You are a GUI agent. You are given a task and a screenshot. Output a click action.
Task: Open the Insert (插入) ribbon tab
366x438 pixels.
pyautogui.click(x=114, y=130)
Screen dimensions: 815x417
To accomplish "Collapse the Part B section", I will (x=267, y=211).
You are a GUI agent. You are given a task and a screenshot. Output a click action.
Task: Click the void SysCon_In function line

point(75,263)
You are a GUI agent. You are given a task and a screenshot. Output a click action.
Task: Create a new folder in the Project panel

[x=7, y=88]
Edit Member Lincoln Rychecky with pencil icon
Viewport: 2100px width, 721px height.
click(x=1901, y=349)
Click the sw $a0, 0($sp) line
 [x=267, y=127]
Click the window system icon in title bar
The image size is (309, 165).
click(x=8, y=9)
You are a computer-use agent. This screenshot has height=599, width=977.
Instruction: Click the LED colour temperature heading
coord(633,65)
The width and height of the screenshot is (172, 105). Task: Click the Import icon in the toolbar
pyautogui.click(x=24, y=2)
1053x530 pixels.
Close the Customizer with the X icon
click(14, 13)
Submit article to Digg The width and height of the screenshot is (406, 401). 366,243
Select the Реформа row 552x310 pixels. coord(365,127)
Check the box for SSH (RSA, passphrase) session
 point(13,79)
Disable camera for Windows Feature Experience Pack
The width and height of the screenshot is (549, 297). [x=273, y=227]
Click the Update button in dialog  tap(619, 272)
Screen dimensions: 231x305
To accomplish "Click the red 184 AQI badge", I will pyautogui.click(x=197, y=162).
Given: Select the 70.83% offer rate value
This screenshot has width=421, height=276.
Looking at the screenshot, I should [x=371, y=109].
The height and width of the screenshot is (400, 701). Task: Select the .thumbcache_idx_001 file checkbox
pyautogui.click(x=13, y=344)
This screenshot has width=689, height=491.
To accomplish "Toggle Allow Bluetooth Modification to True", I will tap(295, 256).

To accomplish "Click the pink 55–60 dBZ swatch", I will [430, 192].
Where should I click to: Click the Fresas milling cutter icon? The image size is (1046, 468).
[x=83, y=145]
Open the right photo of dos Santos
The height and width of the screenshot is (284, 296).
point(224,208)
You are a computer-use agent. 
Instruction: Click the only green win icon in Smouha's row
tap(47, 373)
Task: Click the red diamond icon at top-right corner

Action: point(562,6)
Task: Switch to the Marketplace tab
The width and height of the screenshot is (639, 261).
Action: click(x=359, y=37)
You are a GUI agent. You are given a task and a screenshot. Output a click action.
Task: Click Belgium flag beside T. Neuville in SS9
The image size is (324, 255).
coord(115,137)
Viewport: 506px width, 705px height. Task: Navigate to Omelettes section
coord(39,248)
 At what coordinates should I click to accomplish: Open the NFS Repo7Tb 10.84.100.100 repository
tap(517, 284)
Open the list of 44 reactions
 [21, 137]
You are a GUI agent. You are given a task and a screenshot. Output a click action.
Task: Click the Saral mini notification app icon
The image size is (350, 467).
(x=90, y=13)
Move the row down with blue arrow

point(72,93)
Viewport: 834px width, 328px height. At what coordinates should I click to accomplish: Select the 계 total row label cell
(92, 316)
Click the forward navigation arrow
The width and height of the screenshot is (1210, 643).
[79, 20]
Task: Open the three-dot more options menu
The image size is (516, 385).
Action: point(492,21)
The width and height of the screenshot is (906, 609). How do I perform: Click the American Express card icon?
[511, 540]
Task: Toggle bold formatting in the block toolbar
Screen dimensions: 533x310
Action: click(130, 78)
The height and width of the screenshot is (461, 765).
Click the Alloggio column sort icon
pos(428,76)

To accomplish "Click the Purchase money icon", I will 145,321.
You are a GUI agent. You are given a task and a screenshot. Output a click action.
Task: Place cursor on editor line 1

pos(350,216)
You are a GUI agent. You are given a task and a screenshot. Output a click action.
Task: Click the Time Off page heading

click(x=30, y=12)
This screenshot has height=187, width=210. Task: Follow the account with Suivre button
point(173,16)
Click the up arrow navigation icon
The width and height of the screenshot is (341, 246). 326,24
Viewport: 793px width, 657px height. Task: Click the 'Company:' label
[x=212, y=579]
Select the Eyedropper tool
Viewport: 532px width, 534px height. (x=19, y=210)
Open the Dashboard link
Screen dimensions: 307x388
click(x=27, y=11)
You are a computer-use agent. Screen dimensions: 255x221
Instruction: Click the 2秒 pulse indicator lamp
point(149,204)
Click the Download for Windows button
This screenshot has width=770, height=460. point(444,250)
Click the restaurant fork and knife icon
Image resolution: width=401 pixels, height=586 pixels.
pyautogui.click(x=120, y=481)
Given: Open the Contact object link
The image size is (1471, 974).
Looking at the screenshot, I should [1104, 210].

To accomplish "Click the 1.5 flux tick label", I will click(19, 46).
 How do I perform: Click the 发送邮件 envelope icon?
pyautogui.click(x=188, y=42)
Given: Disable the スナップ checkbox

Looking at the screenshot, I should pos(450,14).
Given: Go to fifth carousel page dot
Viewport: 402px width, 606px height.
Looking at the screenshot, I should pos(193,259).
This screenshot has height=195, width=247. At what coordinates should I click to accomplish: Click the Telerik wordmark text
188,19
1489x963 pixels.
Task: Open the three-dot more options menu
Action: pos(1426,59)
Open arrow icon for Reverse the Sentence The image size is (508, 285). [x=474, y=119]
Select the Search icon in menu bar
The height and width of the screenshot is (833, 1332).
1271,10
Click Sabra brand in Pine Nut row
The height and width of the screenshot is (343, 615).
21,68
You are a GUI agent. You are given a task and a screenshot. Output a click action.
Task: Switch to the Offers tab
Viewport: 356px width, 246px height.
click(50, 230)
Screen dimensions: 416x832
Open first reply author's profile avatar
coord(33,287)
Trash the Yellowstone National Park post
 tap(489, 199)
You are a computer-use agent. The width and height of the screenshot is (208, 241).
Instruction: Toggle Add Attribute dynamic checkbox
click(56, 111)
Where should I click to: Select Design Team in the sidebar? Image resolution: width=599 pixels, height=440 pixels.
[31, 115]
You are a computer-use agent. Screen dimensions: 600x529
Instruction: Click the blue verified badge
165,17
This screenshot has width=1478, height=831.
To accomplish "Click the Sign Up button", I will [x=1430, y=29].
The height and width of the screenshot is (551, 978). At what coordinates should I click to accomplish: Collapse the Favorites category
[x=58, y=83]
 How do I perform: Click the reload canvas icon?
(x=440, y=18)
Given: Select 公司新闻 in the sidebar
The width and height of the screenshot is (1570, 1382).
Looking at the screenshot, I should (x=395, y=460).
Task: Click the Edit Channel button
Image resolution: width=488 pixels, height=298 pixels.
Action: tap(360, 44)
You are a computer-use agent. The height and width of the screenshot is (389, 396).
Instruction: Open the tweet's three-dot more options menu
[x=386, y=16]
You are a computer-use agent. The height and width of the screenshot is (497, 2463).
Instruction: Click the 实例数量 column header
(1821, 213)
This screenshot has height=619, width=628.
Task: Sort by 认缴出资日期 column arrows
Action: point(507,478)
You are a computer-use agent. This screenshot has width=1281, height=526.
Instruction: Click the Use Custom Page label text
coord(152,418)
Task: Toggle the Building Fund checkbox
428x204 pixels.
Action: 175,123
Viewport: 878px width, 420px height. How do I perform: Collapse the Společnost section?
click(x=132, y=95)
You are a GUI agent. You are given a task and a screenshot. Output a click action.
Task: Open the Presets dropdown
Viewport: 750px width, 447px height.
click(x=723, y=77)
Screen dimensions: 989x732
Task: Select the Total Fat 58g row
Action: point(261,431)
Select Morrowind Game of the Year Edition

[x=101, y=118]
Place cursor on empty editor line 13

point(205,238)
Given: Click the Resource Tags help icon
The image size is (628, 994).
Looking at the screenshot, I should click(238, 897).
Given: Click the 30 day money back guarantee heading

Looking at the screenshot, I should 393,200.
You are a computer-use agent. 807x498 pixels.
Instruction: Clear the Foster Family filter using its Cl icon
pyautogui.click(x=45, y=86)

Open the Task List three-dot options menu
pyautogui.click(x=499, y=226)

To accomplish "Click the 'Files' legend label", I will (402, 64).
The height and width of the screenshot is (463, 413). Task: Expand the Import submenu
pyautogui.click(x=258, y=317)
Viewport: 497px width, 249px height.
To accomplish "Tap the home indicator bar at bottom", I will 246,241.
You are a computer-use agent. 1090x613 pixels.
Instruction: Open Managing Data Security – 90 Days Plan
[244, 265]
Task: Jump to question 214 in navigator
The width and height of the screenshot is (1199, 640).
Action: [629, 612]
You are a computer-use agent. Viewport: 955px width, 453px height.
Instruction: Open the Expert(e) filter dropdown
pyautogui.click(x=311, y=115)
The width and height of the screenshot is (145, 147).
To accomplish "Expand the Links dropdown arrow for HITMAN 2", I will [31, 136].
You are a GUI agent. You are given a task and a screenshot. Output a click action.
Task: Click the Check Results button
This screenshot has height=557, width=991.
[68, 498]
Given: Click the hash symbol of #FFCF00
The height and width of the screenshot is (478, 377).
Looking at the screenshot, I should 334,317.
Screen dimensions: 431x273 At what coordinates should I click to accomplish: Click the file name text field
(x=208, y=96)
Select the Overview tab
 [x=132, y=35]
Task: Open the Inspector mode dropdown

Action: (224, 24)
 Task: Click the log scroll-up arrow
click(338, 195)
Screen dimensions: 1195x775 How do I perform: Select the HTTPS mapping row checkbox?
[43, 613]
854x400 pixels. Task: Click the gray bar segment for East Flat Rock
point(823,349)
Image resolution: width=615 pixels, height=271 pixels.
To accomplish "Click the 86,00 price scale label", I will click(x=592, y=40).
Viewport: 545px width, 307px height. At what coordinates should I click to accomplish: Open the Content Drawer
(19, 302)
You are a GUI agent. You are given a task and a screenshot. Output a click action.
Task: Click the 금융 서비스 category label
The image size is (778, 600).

TASK PROMPT
In the entries above, some lines hold the string "computer". Copy each of them.

EXERCISE SOLUTION
You are a computer-use agent. This screenshot has height=599, width=977.
You are a computer-use agent. 
You are a computer-use agent. Screen dimensions: 255x221
You are a computer-use agent. The width and height of the screenshot is (208, 241).
You are a computer-use agent. Screen dimensions: 600x529
You are a computer-use agent. The height and width of the screenshot is (389, 396).
You are a computer-use agent. The height and width of the screenshot is (497, 2463).
You are a computer-use agent. This screenshot has width=1281, height=526.
You are a computer-use agent. 807x498 pixels.
You are a computer-use agent. 1090x613 pixels.
You are a computer-use agent. Viewport: 955px width, 453px height.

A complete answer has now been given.